> _Activity_: After locating the line that contains "Click the ManagedSingletonBean" in the data below, set down exactly that line and each one after it through the line that contains "Given: Click the 定期支払いを更新 button", and nothing more.

> _Stored data entries_:
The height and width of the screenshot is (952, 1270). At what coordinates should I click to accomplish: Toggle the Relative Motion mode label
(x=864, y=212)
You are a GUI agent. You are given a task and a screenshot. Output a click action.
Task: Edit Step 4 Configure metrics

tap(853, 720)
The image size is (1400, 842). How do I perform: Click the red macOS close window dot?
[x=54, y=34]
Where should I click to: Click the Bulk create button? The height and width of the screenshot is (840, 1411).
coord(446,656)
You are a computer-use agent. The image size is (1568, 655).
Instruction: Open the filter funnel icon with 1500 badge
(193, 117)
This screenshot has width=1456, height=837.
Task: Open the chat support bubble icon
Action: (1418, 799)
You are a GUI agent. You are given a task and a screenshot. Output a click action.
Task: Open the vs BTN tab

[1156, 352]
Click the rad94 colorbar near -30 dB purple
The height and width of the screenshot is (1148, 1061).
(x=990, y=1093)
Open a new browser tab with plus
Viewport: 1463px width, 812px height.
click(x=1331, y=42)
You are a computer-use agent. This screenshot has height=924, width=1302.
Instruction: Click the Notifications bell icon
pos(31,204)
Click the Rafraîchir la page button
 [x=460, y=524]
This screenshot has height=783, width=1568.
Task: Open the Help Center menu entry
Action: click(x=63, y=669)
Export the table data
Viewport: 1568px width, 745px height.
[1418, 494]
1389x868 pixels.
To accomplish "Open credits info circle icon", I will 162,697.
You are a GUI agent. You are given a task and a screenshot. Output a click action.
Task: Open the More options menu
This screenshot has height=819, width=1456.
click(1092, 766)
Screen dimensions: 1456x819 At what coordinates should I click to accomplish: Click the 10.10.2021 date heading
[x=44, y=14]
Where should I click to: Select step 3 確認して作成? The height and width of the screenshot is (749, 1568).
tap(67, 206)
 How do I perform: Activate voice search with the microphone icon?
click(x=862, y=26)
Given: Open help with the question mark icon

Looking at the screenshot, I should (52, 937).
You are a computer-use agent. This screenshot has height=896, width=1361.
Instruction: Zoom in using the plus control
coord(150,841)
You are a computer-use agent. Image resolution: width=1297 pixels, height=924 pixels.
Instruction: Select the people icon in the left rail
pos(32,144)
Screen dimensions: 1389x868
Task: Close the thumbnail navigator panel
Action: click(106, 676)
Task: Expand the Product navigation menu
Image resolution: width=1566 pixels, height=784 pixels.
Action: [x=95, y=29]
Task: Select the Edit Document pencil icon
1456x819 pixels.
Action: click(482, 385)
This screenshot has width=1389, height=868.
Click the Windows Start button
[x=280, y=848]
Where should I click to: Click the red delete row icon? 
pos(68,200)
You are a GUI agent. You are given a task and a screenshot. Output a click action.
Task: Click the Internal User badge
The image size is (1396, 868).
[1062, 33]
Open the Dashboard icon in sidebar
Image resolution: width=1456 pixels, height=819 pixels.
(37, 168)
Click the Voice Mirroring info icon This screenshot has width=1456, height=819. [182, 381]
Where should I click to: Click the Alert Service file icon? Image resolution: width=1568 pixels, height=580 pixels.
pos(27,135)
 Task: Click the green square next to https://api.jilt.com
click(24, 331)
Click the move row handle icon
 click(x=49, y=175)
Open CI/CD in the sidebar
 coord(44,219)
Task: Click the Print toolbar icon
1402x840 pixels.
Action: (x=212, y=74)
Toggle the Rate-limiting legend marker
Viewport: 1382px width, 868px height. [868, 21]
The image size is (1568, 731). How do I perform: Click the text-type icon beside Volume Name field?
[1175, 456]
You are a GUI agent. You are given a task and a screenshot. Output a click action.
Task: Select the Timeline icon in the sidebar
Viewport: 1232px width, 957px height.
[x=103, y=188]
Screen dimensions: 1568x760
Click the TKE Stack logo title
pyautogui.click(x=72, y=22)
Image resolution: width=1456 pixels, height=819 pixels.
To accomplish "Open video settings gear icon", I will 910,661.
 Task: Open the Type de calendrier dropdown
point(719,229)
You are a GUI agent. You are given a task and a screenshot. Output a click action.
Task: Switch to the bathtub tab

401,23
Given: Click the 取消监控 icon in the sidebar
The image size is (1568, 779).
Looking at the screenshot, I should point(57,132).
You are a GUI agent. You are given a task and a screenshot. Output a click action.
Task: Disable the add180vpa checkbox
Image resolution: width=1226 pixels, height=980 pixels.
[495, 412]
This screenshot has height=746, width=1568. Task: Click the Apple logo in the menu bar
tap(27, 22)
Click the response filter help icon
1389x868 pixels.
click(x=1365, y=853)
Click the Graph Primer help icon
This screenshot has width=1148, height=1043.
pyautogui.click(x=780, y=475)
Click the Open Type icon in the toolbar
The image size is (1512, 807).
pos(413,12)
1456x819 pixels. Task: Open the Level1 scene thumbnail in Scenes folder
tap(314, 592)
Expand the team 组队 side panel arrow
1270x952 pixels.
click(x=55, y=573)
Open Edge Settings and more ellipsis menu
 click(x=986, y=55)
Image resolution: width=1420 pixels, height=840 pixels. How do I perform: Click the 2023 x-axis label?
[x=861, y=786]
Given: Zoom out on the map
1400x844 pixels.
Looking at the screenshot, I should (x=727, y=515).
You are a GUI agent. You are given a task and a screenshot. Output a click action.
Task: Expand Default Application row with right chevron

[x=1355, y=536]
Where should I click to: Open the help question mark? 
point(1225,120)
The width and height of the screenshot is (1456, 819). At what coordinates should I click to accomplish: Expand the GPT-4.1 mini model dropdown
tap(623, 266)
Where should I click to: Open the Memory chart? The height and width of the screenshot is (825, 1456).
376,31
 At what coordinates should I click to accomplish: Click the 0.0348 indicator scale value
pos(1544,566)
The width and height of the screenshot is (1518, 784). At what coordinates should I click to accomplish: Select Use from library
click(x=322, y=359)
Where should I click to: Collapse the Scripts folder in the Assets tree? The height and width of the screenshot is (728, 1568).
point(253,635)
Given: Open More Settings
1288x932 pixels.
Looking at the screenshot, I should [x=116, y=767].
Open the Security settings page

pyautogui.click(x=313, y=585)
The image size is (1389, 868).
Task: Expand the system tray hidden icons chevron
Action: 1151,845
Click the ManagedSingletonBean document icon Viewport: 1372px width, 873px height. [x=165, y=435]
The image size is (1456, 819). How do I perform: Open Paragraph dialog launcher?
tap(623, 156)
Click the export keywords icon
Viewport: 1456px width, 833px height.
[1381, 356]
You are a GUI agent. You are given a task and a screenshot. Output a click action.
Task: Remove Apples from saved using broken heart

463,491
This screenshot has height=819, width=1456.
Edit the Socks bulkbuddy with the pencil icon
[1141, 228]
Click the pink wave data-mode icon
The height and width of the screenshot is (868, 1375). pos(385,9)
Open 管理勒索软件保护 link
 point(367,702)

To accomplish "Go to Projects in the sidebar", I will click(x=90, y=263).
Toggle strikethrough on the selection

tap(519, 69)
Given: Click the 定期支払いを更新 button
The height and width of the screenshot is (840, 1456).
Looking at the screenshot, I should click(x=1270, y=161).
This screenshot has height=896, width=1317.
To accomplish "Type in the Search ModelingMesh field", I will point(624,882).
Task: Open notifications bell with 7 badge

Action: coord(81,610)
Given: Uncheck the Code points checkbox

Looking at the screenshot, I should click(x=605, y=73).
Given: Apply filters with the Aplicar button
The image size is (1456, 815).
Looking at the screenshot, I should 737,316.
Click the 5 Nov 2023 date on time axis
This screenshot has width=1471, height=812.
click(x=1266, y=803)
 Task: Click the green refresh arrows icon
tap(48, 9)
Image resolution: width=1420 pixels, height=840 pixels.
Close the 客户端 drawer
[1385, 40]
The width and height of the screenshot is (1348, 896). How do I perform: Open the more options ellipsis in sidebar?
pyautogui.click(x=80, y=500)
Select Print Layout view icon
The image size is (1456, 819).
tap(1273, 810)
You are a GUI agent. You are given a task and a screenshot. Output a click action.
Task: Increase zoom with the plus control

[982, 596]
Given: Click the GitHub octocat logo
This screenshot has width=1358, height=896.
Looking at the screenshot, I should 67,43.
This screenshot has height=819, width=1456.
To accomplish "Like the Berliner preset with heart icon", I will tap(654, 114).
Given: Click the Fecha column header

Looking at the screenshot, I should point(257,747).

> _The answer_:
Click the ManagedSingletonBean document icon Viewport: 1372px width, 873px height. [x=165, y=435]
The image size is (1456, 819). How do I perform: Open Paragraph dialog launcher?
tap(623, 156)
Click the export keywords icon
Viewport: 1456px width, 833px height.
[1381, 356]
You are a GUI agent. You are given a task and a screenshot. Output a click action.
Task: Remove Apples from saved using broken heart

463,491
This screenshot has height=819, width=1456.
Edit the Socks bulkbuddy with the pencil icon
[1141, 228]
Click the pink wave data-mode icon
The height and width of the screenshot is (868, 1375). pos(385,9)
Open 管理勒索软件保护 link
 point(367,702)

To accomplish "Go to Projects in the sidebar", I will click(x=90, y=263).
Toggle strikethrough on the selection

tap(519, 69)
Given: Click the 定期支払いを更新 button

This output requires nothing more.